Were it acknowledged by the parties in this case that Pierre was a hearing dog providing needed assistance to the plaintiffs, this case might be susceptible to determination as a matter of law. Balanced against a landlord's economic or aesthetic concerns as expressed in a no-pets policy, a deaf individual's need for the accommodation afforded by a hearing dog is, we think, per se reasonable within the meaning of the statute.6 Pierre's skill level, however, was hotly contested, and there was ample evidence to support a jury determination in favor of the defendant. Other than their own protestations and self-serving affidavits which were undermined at trial, plaintiffs offered no evidence that Pierre had ever had any discernible skills. The defendant, on the other hand, introduced evidence that Pierre was not a hearing dog-the testimony of plaintiffs' former roommate and the defense expert-and impeached plaintiffs on a number of aspects of their testimony including the claim that Pierre had been certified at a training center. Given this level of uncertainty and conflicting evidence about Pierre's training level, it was well within the province of a rational jury to conclude that Pierre's utility to plaintiffs was as simple house pet and weapon against cranky landlord, not necessarily in that order.

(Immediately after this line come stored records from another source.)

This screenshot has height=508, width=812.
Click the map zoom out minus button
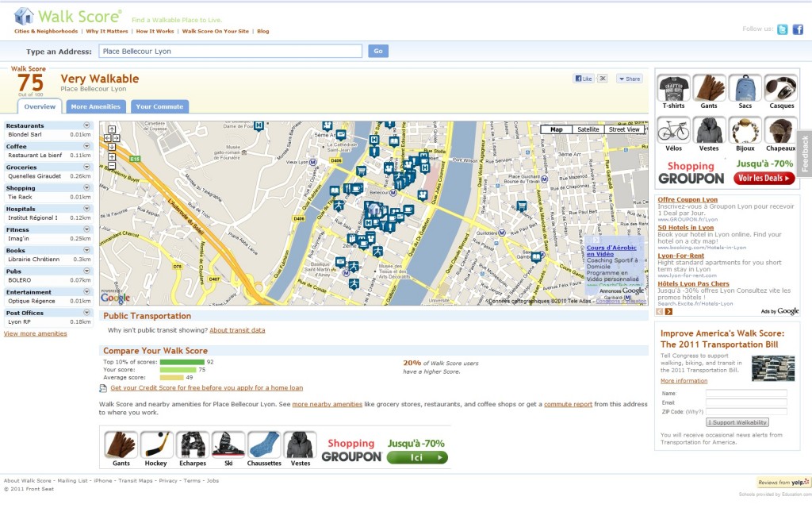(111, 164)
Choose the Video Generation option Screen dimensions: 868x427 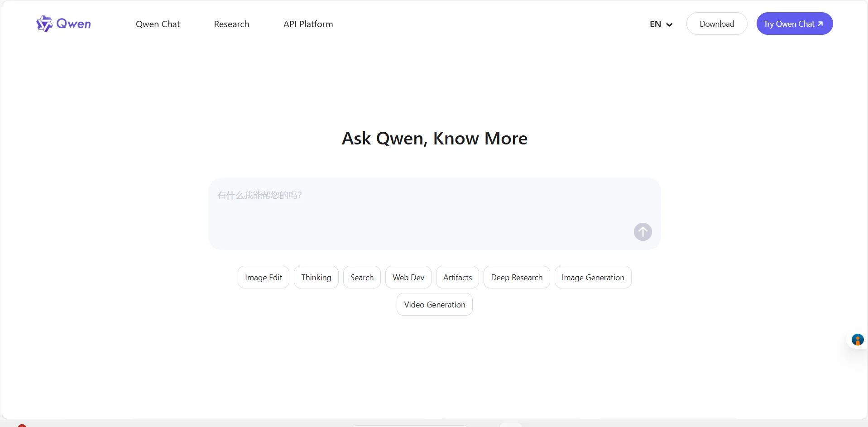click(434, 304)
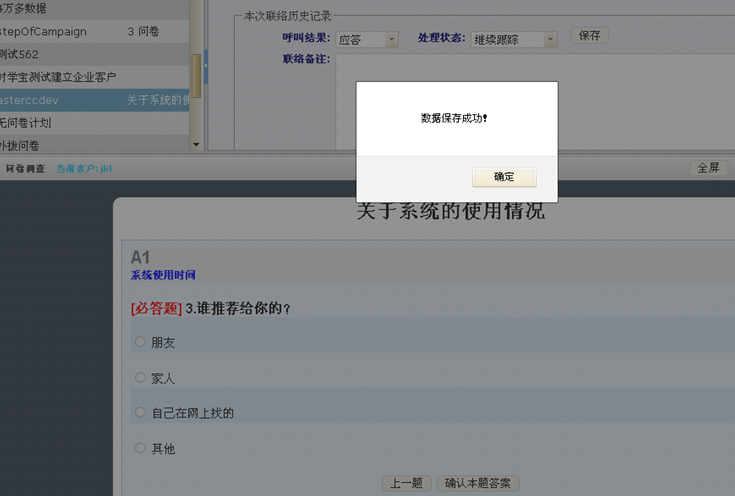Choose the 自己在网上找的 radio option

(x=140, y=412)
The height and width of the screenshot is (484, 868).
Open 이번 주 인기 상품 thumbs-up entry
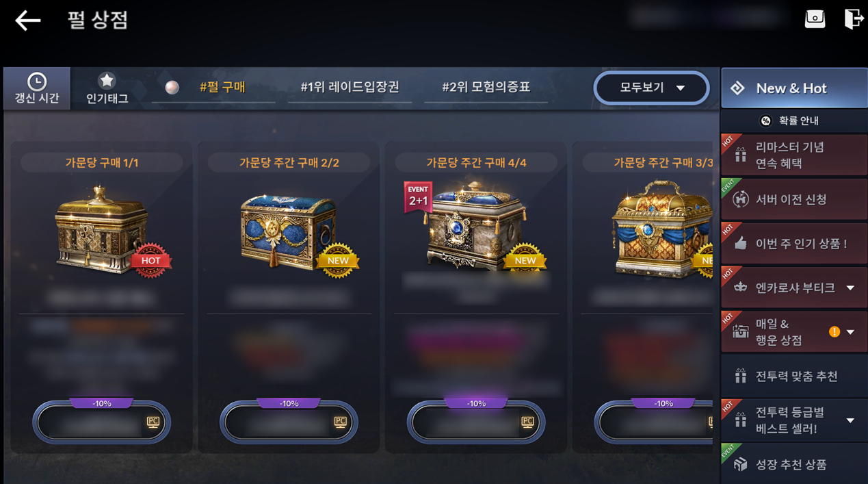(x=794, y=243)
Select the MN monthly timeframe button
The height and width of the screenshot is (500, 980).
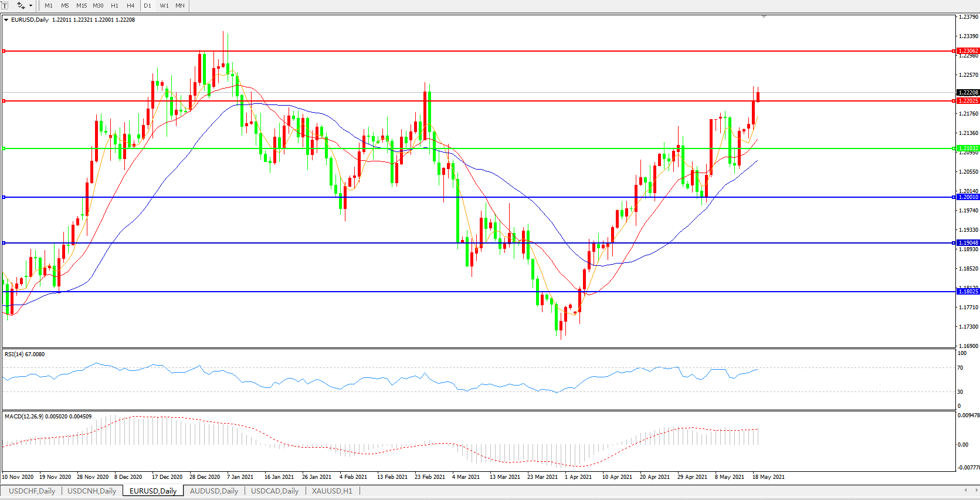coord(180,6)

If Pierre was not necessary as a hearing dog, then his presence in the townhouse was not necessarily a reasonable accommodation.
Deference to the jury's conclusions in this matter, however, is not absolute if there is a possibility that jurors were influenced by improper considerations or by a misunderstanding of the applicable law. This brings us to plaintiffs' request for a new trial, the second and sounder basis for their appeal. Regardless of whether there was enough evidence to sustain a jury verdict of no liability against the defendant, plaintiffs allege that the verdict actually reached in this case was fatally tainted by improper jury instructions.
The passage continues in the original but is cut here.